For me personally, two elements combine to make this statement powerfully: refined design, and wood selection.
Yes, furniture at the big stores is made of wood. But no thought past the bottom line goes into its selection. The furniture is designed around the machines, most often in a laughable manner: the Mission-style square peg glued into a round hole, with visible adhesive oozing out the four corners is perhaps the best example of furniture-making laziness and apathy.

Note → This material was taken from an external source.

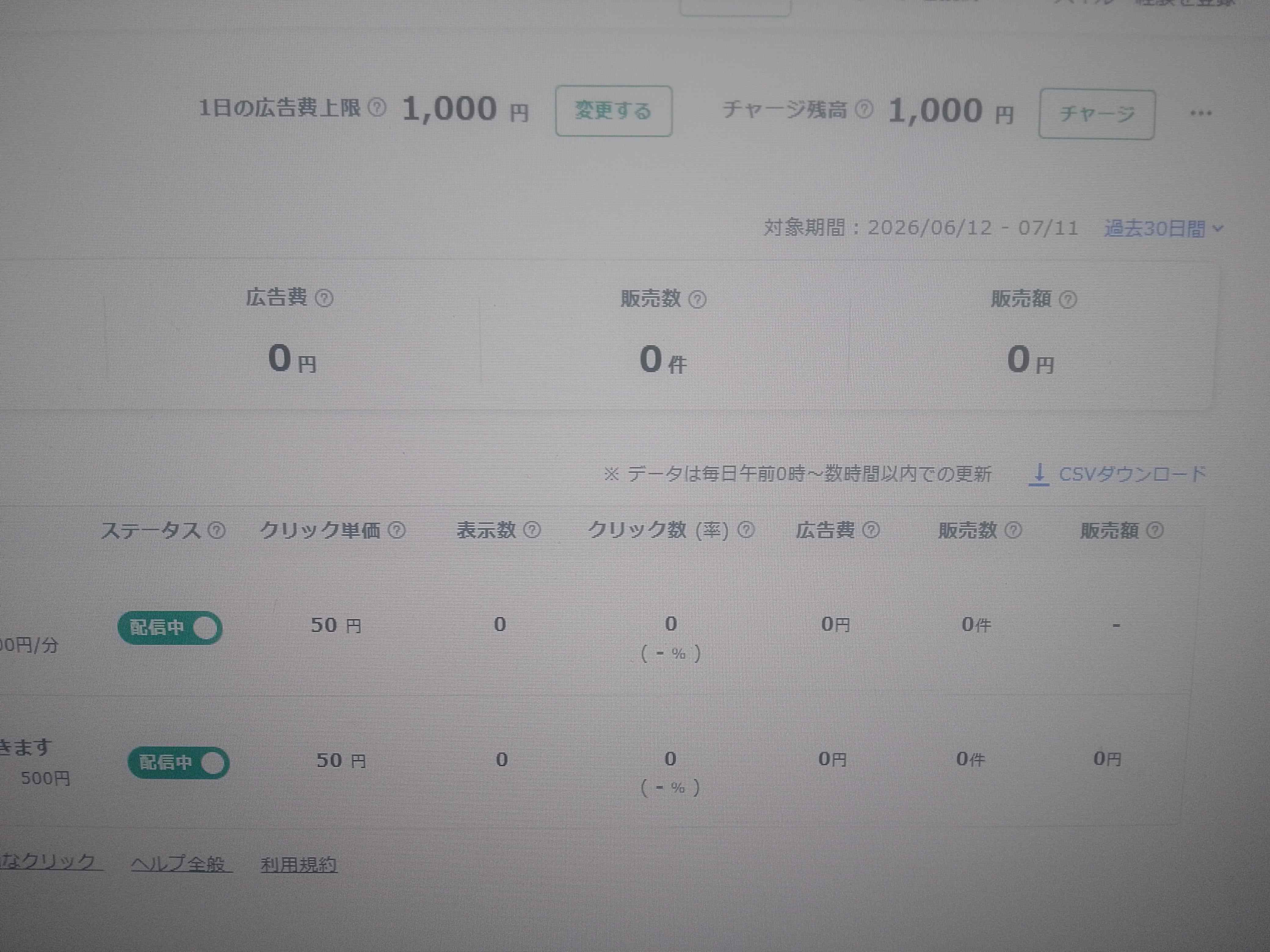Expand the 過去30日間 period dropdown
Image resolution: width=1270 pixels, height=952 pixels.
(x=1164, y=229)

Some may argue that we need huge factories cranking out junk to supply the larger population. But I would argue that point. As my friend and fellow craftsman Chris Schwarz likes to point out, not long ago we had only a handful of beers to choose from in America. All the same style beer to boot. Now there is a micro-brewery within a short drive of anyone. Does it work? Yes, new breweries are still popping up. There are hundreds of them. Could this work with furniture? Absolutely. All we need to do is keep making fine things and getting it into the hands of modern people who, like many of us, have forgotten what real things are. To that end, I make furniture for my extended family, and friends, and also for myself. And I try to promote hand-made items as much as I can.
But here's one key element that I've found makes this possible. Keep things simple. And that's where this idea keys in so well with today's tastes. People like modern furniture. The relatively simple and quick construction methods these pieces call for frees us up as craftsmen to focus on nailing the proportions and selecting the perfect wood.
Take David Barron's box above. An extremely simple piece, yet it oozes authenticity. No carving, no curves, no ornament. The design of the box itself makes this piece relatively quick and easy to build, but the proportions and meticulously intentional wood selection set this box apart from anything you'd remotely see in a furniture store. David's tool chest below is also a perfect example. A parlor trick? Maybe, but only to those who have been reared on factory pieces with tolerances of guaranteed slop.
Next time you're with friends who buy furniture from a chain store, show them something like David's box and ask them if they'd rather have something real like this in their home, something to cherish for several lifetimes, or poseur furniture.